Task instructions: List the entries from the line that contains "You are a GUI" up to and including the line that contains "Where should I" as a numbered list, skipping blank lines. Leave the pictures out.

Entries supplied:
----

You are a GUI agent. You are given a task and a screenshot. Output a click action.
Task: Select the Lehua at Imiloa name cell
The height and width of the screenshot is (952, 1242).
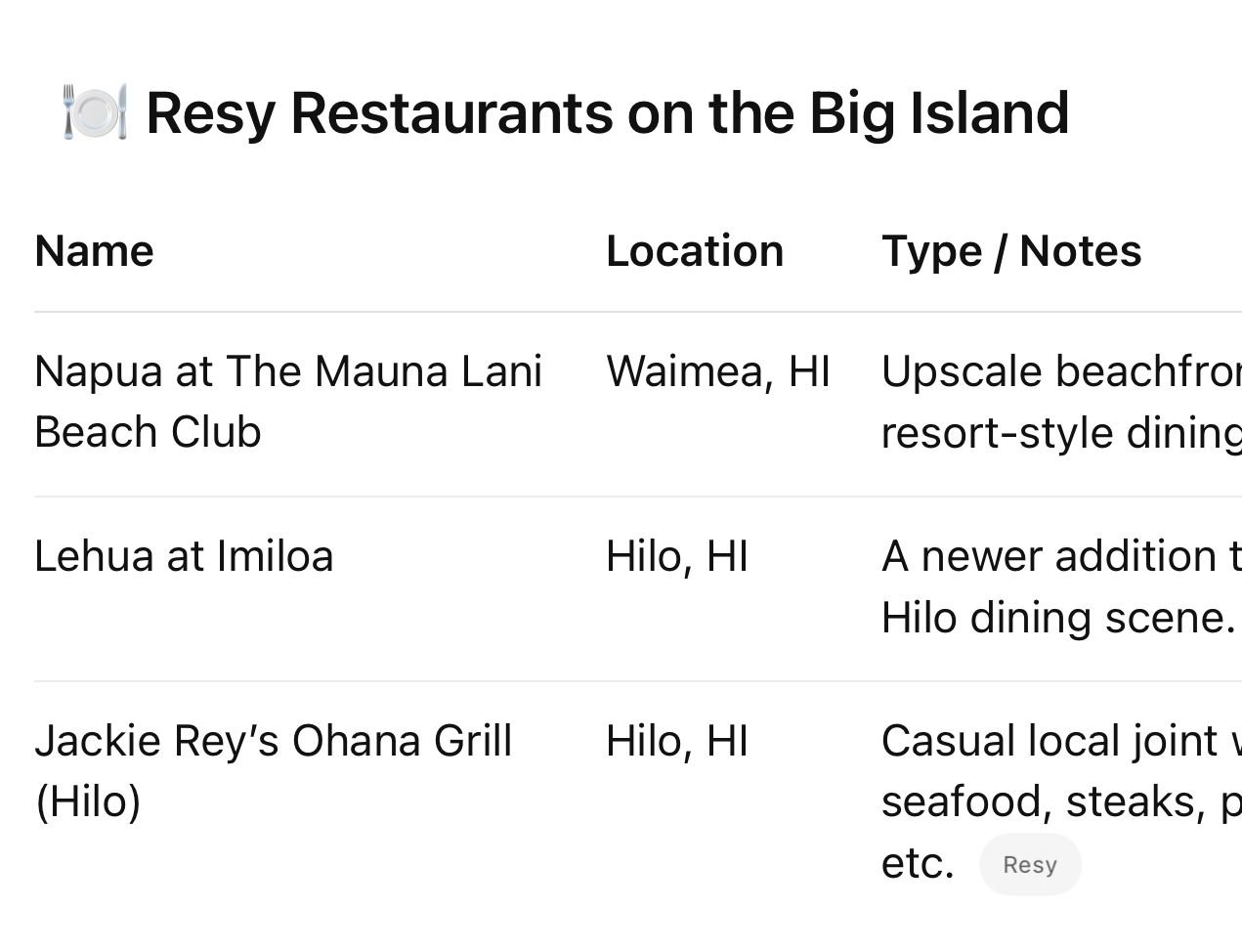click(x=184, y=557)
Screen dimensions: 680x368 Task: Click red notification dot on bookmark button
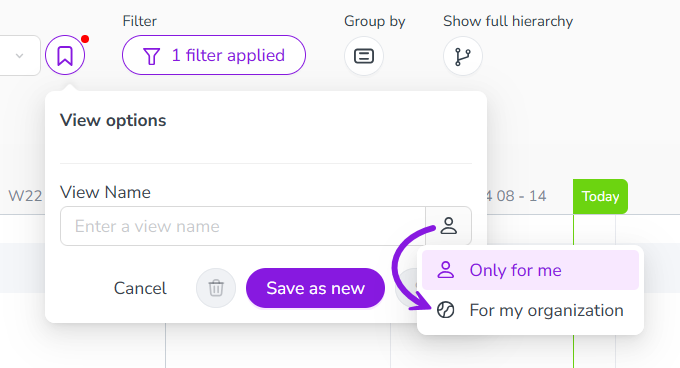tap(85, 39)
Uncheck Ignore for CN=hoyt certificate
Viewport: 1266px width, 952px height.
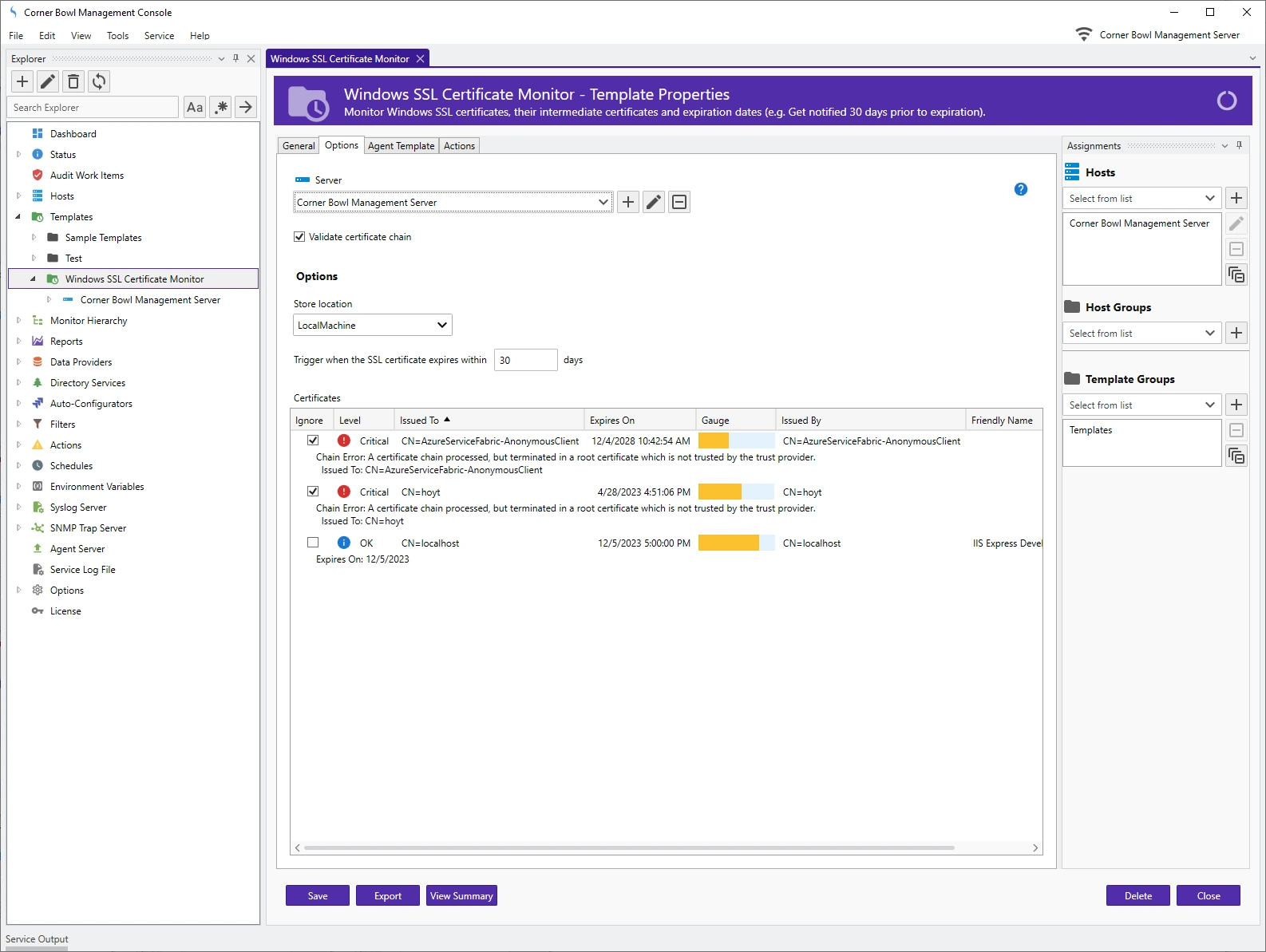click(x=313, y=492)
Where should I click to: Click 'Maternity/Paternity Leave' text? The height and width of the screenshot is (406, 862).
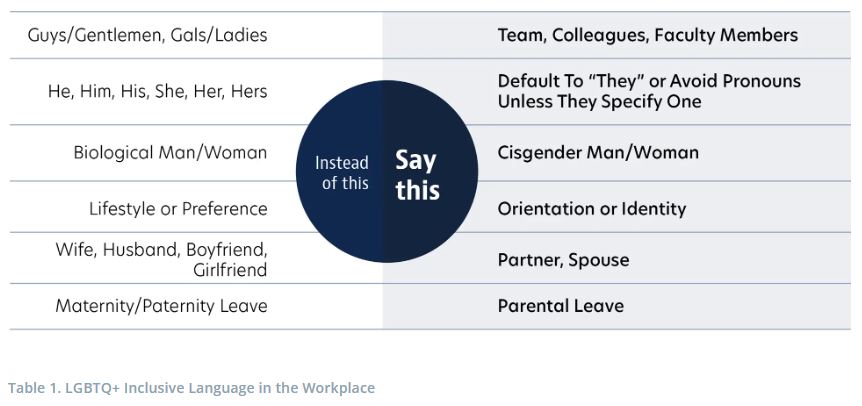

----

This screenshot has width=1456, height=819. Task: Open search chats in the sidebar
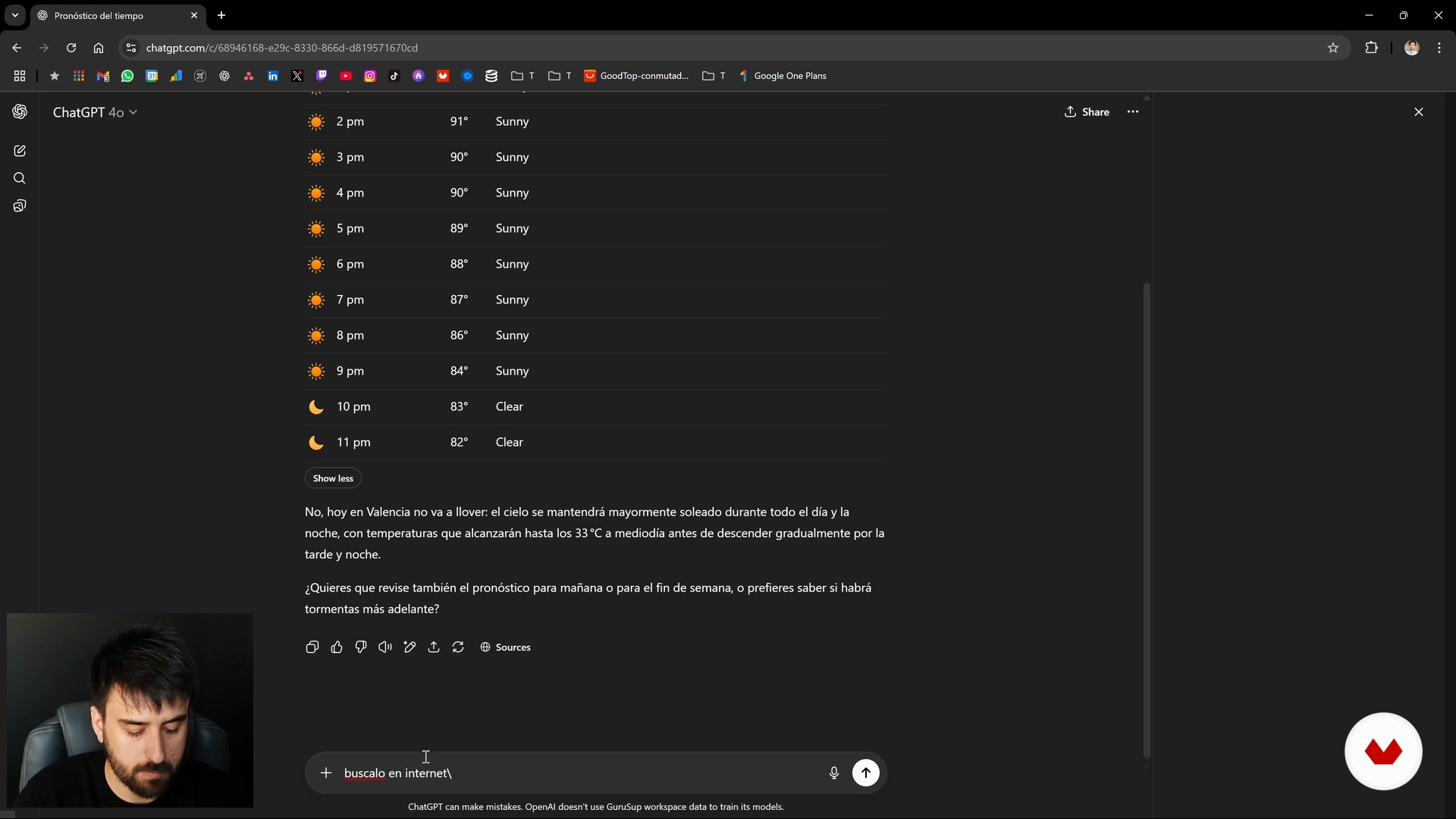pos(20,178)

----

Written solution:
1. You are a GUI agent. You are given a task and a screenshot. Output a click action.
2. Task: Select the Lehua at Imiloa name cell
3. The height and width of the screenshot is (952, 1242).
4. click(x=184, y=557)
5. Screen dimensions: 680x368 Task: Click red notification dot on bookmark button
6. tap(85, 39)
7. Uncheck Ignore for CN=hoyt certificate
8. Viewport: 1266px width, 952px height.
9. click(x=313, y=492)
10. Where should I click to: Click 'Maternity/Paternity Leave' text? The height and width of the screenshot is (406, 862).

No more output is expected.